### TEXT PASSAGE
►
Now, all this [universe] was then undifferentiated. It became differentiated by name and form: it was known by such and such a name, and such and such a form. Thus to this day this [universe] is differentiated by name and form; [so it is said:] He has such a name and such a form.” (Bṛhadāraṇyaka Upaniṣad)20

Changes in one’s train of thought produce corresponding changes in one’s conception of the external world. . . .

As a thing is viewed, so it appears.

To see things as a multiplicity, and so to cleave unto separateness, is to err. (Padmasaṁbhava)21

The mechanism of differentiation identified in this passage from the Bṛhadāraṇyaka Upaniṣad — nāmarūpa (name and form), which is a common Vedāntic description of māyā — is also mentioned in the first chapter of the Tao Tê Ching (discussed in chapter 3), where it serves the same function in differentiating the Tao. Compare too the following quotation from Chuang Tzu:

The knowledge of the ancients was perfect. How perfect? At first, they did not know that there were things. This is the most perfect knowledge; nothing can be added. Next, they knew that there were things, but did not yet make distinctions between them. Next they made distinctions among them, but they did not yet pass judgements upon them. When judgements were passed, Tao was destroyed.22

Thus we have passages from four different traditions — the Upaniṣads, Tibetan Buddhism, Taoism, and Zen — which explicitly affirm the same relationship between these first two senses of nonduality: that dualistic conceptual thinking is what causes us to experience a pluralistic world.
◄
### STORED DATA
►
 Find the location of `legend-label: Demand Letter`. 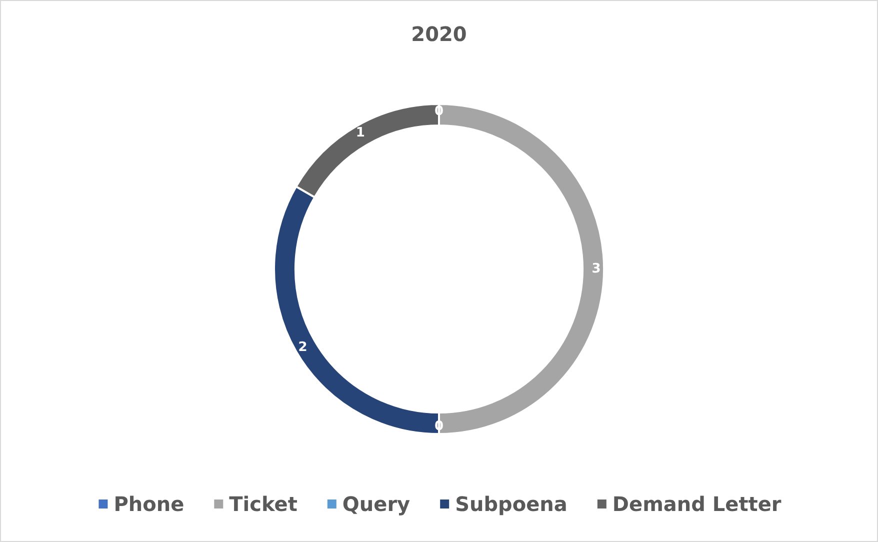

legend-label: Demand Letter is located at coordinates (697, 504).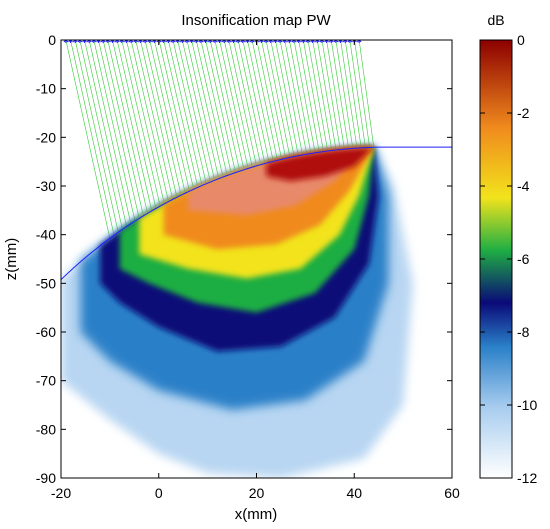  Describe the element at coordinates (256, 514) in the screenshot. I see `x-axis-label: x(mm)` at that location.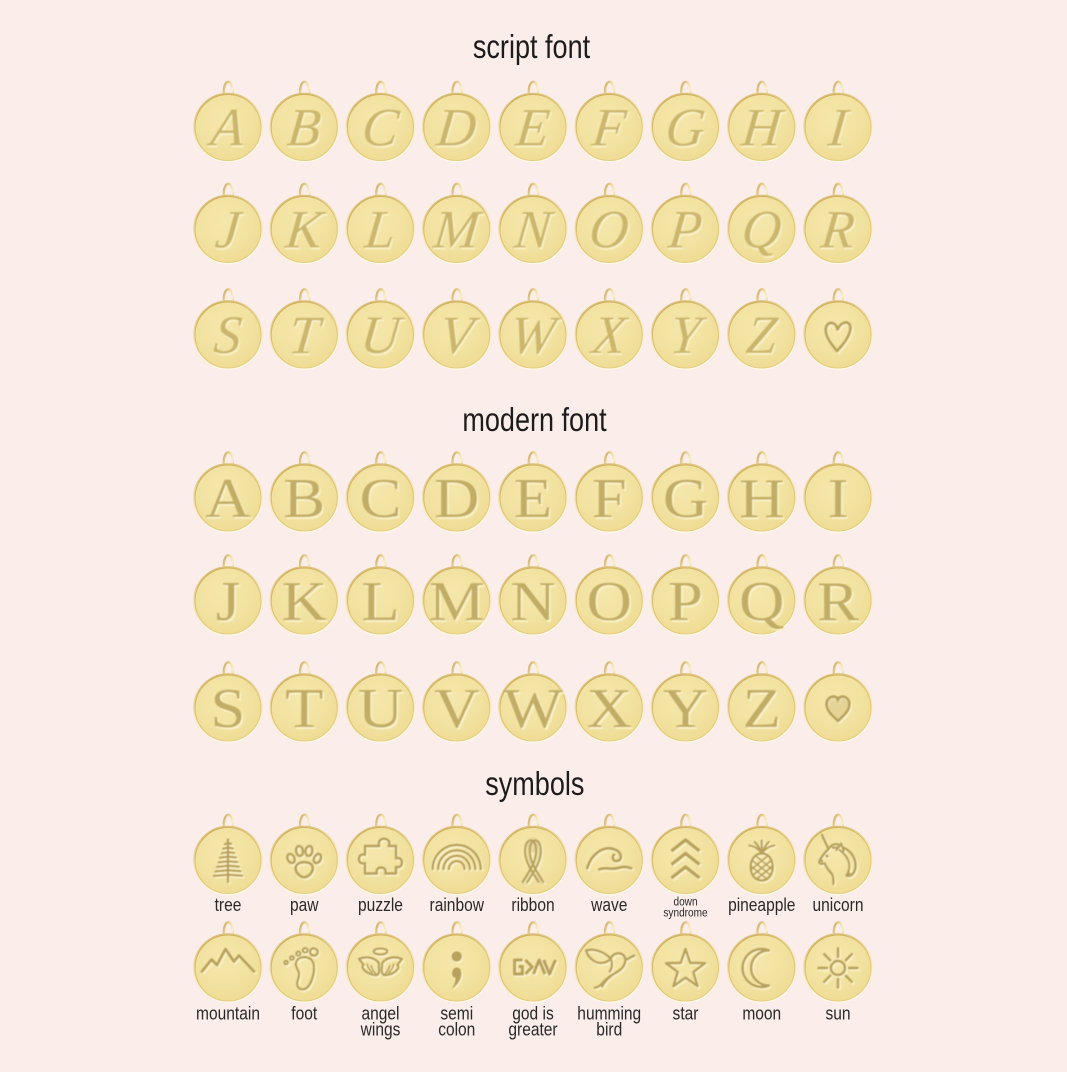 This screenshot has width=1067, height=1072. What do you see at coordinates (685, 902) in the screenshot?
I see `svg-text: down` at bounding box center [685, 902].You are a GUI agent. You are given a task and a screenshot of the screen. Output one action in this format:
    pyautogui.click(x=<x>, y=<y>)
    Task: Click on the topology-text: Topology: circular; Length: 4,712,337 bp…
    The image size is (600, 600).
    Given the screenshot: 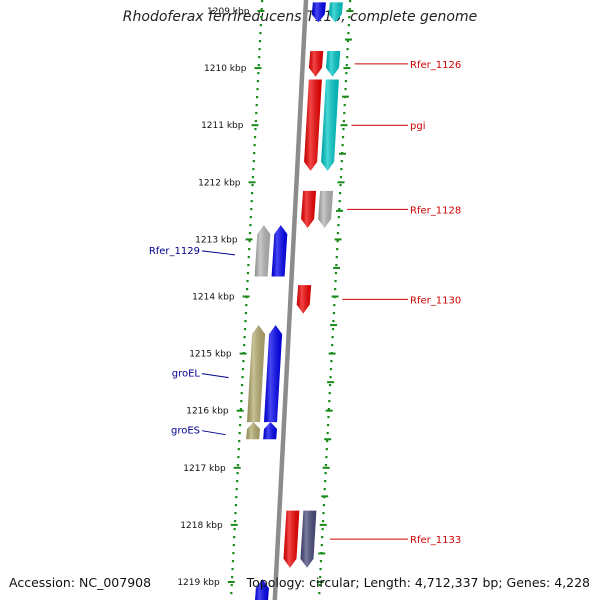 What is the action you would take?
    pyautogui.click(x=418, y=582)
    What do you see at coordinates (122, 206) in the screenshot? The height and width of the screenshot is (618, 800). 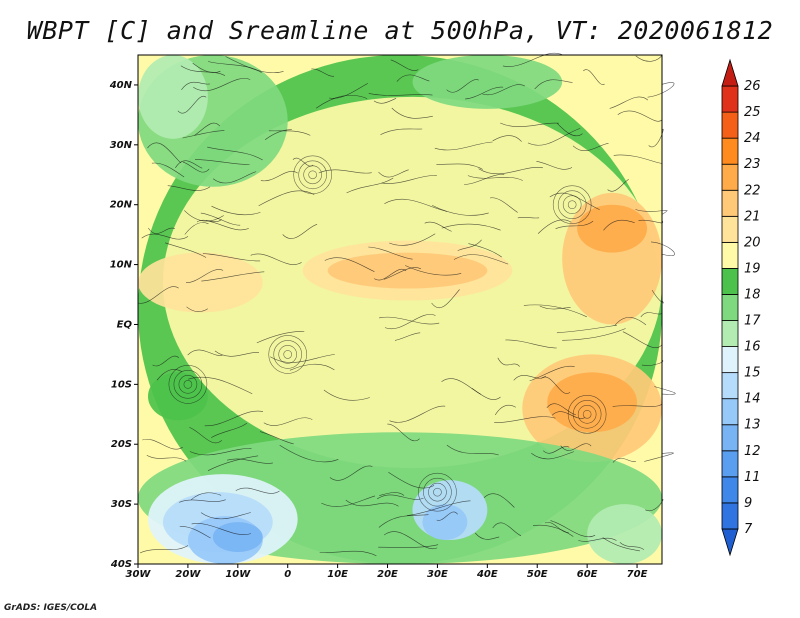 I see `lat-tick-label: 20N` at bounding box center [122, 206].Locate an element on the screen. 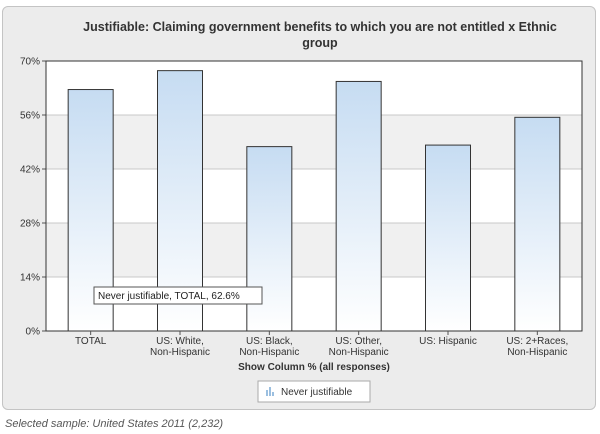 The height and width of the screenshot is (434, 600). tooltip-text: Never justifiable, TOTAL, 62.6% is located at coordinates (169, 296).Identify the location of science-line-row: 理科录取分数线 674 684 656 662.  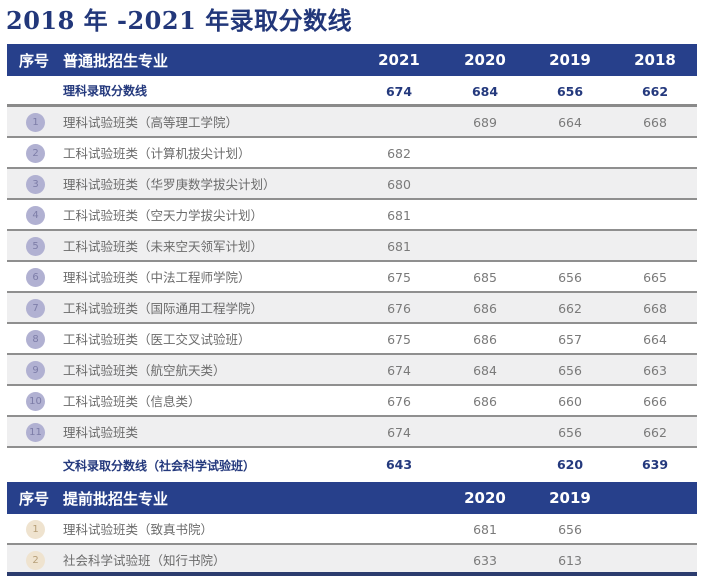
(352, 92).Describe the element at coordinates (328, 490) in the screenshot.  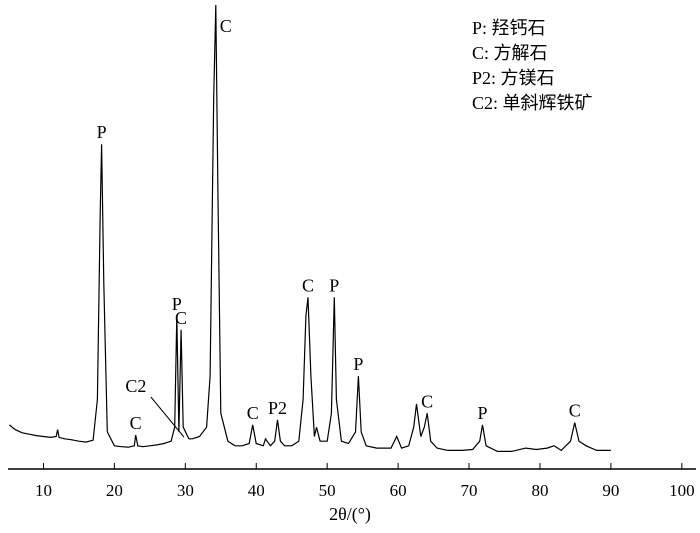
◄
### EXERCISE OBJECTIVE
Copy out the stretch of the passage on nonduality from "Thus we have" through "a pluralistic world.". The lines have nothing to do with the passage on nonduality.

### ANSWER SECTION
Thus we have passages from four different traditions — the Upaniṣads, Tibetan Buddhism, Taoism, and Zen — which explicitly affirm the same relationship between these first two senses of nonduality: that dualistic conceptual thinking is what causes us to experience a pluralistic world.